[Exercise materials — start]
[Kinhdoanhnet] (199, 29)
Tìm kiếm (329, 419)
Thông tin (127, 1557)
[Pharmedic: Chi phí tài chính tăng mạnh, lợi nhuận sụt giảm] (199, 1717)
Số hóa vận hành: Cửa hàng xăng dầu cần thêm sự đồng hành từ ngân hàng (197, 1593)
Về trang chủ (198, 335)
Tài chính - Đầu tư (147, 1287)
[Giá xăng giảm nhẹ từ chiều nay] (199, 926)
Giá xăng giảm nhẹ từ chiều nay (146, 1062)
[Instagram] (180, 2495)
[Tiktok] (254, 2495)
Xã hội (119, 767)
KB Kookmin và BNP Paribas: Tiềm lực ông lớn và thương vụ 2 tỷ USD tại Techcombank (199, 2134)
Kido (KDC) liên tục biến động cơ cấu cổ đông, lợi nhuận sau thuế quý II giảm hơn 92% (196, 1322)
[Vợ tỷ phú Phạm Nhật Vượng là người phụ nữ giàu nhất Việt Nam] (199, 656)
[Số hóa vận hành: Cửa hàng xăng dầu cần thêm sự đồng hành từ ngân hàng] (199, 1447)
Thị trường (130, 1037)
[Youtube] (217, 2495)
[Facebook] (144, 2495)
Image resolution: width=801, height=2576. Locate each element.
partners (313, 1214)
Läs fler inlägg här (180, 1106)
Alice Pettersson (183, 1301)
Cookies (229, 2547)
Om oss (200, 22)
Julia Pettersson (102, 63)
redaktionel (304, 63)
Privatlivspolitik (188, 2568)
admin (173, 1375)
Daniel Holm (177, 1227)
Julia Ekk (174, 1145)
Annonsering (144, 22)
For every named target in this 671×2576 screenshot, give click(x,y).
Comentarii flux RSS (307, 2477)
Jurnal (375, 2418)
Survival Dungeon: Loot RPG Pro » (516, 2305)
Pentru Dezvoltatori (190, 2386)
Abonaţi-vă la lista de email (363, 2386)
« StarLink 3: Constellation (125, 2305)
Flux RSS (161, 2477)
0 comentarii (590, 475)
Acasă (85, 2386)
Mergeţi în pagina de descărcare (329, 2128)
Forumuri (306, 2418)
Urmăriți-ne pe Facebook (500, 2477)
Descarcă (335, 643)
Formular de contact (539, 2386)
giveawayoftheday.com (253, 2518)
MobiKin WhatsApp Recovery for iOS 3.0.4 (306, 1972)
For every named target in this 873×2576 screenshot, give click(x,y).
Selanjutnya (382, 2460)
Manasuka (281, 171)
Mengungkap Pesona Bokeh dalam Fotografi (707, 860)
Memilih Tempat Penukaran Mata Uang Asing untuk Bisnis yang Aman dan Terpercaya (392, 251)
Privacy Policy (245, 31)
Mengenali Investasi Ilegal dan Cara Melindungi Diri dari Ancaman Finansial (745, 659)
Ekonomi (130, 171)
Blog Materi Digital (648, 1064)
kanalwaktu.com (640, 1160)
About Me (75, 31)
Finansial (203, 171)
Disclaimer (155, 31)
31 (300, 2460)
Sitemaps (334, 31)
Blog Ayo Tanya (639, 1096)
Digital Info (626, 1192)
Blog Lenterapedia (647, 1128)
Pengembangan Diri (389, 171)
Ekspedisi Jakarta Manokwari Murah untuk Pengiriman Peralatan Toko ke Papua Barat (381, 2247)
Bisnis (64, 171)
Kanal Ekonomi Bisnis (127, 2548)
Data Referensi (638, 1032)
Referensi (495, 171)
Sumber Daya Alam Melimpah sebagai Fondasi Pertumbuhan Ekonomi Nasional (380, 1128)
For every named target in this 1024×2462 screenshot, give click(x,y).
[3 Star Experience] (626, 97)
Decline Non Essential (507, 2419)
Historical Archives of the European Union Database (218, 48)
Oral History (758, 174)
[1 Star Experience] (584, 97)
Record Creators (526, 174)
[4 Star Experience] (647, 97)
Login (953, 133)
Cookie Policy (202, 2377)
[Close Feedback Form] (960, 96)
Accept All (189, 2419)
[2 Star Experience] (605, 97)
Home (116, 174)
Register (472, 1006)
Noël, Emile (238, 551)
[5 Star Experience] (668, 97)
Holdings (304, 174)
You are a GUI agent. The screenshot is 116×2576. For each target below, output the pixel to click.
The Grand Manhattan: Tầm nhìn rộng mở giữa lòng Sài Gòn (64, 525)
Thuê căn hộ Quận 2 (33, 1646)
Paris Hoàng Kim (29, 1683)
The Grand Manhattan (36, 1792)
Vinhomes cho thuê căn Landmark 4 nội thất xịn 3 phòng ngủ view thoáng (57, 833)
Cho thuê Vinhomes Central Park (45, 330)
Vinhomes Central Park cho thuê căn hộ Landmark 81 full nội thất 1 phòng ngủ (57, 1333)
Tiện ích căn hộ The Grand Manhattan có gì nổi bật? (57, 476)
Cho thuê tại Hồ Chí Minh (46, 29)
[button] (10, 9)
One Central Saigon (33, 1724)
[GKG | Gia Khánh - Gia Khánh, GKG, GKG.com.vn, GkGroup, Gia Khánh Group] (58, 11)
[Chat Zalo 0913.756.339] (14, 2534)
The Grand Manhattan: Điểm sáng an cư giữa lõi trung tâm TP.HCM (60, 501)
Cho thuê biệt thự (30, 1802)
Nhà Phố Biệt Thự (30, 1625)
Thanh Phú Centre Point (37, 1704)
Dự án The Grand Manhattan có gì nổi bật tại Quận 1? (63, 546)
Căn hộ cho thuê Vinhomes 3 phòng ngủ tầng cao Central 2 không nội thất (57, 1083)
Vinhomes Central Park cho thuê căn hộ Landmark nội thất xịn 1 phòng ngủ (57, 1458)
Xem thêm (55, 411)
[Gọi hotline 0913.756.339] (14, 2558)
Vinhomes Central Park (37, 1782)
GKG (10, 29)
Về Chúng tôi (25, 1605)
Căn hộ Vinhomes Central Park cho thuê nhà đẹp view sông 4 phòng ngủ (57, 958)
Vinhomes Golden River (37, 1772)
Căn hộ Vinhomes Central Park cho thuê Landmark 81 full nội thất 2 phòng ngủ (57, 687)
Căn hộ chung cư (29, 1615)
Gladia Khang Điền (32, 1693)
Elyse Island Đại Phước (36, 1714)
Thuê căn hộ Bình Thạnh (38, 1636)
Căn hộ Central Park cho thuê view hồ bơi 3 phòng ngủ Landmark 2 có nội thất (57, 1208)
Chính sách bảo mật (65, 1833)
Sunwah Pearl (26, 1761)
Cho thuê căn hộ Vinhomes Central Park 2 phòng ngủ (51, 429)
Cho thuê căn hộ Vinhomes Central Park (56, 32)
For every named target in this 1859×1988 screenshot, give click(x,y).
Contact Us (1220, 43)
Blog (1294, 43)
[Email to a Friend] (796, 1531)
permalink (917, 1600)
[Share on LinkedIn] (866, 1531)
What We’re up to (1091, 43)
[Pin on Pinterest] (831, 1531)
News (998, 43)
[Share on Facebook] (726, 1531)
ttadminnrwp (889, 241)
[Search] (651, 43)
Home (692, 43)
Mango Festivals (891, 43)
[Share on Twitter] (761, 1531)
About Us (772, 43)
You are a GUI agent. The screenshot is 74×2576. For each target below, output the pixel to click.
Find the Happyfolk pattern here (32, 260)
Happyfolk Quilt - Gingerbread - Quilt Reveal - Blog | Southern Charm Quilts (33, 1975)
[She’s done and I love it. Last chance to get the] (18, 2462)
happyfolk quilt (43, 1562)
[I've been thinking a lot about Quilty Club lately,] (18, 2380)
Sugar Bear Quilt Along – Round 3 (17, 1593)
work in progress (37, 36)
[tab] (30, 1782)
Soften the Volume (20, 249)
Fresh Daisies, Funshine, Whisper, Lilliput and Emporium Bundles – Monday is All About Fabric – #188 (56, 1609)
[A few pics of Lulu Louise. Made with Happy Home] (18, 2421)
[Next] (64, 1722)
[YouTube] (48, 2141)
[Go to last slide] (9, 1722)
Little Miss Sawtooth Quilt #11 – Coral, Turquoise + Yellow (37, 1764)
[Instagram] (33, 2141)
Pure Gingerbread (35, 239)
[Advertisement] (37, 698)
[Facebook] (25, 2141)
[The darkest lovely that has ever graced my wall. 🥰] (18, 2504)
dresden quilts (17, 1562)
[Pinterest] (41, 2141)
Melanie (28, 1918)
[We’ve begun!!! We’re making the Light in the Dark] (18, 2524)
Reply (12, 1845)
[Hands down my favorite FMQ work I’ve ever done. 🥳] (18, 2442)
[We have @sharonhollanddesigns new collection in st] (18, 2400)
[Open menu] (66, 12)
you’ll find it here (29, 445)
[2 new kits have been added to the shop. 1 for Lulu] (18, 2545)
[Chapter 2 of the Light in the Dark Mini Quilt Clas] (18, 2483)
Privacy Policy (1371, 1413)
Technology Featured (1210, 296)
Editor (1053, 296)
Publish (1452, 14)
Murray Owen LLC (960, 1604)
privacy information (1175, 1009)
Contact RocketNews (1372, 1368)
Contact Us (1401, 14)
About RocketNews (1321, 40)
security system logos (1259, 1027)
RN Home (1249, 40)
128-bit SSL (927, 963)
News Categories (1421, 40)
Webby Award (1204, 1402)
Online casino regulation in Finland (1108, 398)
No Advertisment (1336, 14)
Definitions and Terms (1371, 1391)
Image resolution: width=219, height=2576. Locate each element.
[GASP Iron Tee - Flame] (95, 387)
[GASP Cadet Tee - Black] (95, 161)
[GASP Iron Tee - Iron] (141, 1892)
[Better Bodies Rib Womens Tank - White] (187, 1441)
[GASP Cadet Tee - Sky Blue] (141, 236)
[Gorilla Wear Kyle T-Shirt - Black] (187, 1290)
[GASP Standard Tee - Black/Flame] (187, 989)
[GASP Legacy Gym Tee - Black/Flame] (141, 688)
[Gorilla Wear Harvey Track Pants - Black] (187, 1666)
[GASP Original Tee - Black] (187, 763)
[Exercise materials — finish]
Work instruction:
From the listing above, copy every line where the string "Iron" is found.

Final answer:
[GASP Iron Tee - Flame] (95, 387)
[GASP Iron Tee - Iron] (141, 1892)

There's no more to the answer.